Tuesday 16 January 2018

Convention wants to allow Taoiseach pick non-TDs as ministers

Fiach Kelly Political Correspondent

THE Taoiseach should be allowed to appoint people who are not TDs or senators to ministerial office, the Government's constitutional think-tank has said.

The Constitutional Convention – which met for two days over the weekend – also recommended keeping proportional representation and creating larger constituencies.

The convention's recommendations will now go to the Government, which can accept or reject them. It if accepts the suggested changes, they must be put to the people in a referendum.

The 100 members of the convention, which met in Malahide, Co Dublin, decided by a margin of 55pc to 42pc, with 3pc having no opinion, to allow non-Oireachtas members become ministers.

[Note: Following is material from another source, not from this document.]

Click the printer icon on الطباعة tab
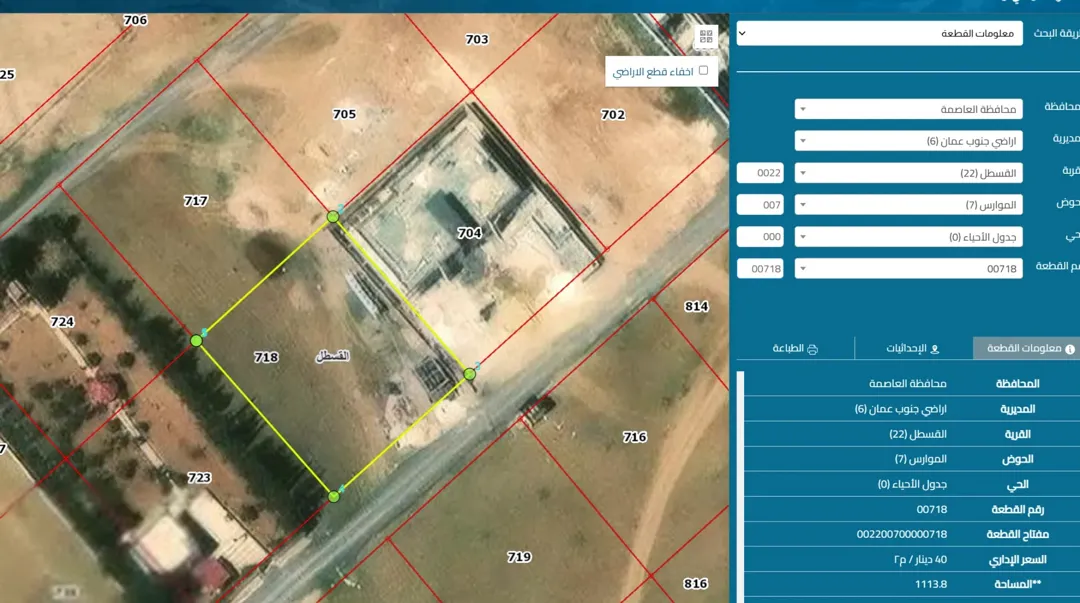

It also recommended that ministers should resign their Dail seats once taking up ministerial office.

But the convention rejected the idea of replacing the single transferable vote system (PR-STV) with a list system for electing TDs.

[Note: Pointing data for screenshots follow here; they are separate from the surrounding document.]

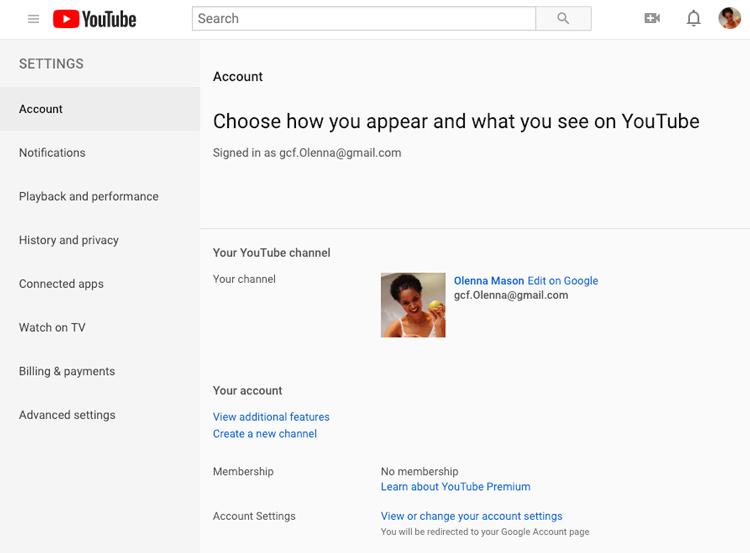This screenshot has width=750, height=553.
Task: Open the profile avatar menu
Action: [729, 19]
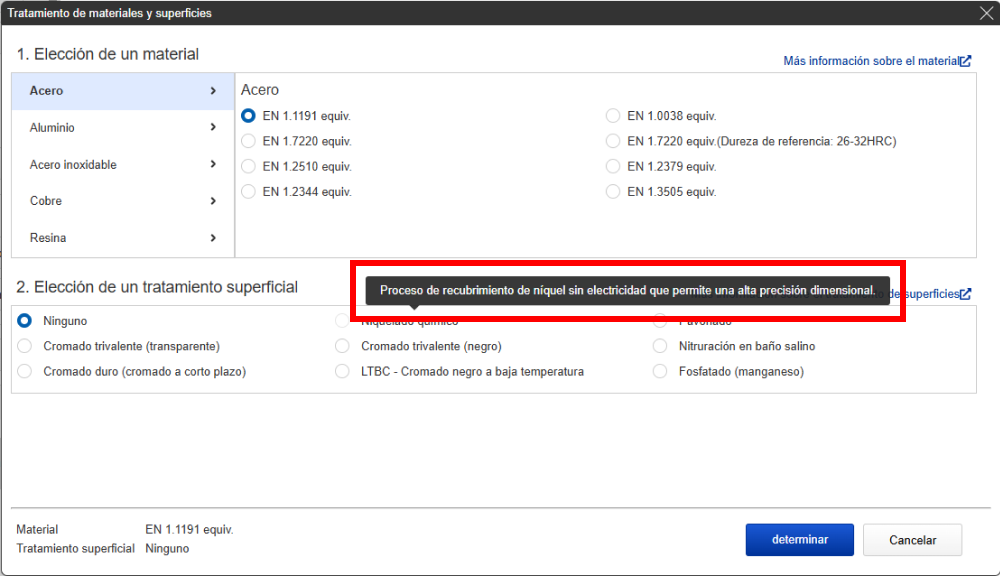Choose Cromado duro (cromado a corto plazo)
Viewport: 1000px width, 576px height.
[25, 371]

The proposed list system, called mixed member proportional representation (MMPR), was rejected by a large margin, with 79pc against, 20pc for and just 1pc with no opinion.

However, the convention did recommend some changes to PR-STV, although by a smaller margin with just over half (54pc) in favour.

The changes include larger constituencies, with a minimum of five Dail seats each, as well as changing the alphabetical order of candidates' names on the ballot paper.

It was also decided to leave the number of TDs the same. There are currently 166 TDs, although this will fall to 158 for the next general election.

And the convention agreed to other issues like the establishment of an electoral commission, longer polling hours and days, more access to postal voting, more accurate electoral registers and the introduction of methods to increase voter turnout.

It also gave its approval to allowing "citizens initiatives" – such as petitions – to have a say in government.

This would include putting items on, or removing them from, the legislative agenda and requiring referendums to be held on constitutional issues.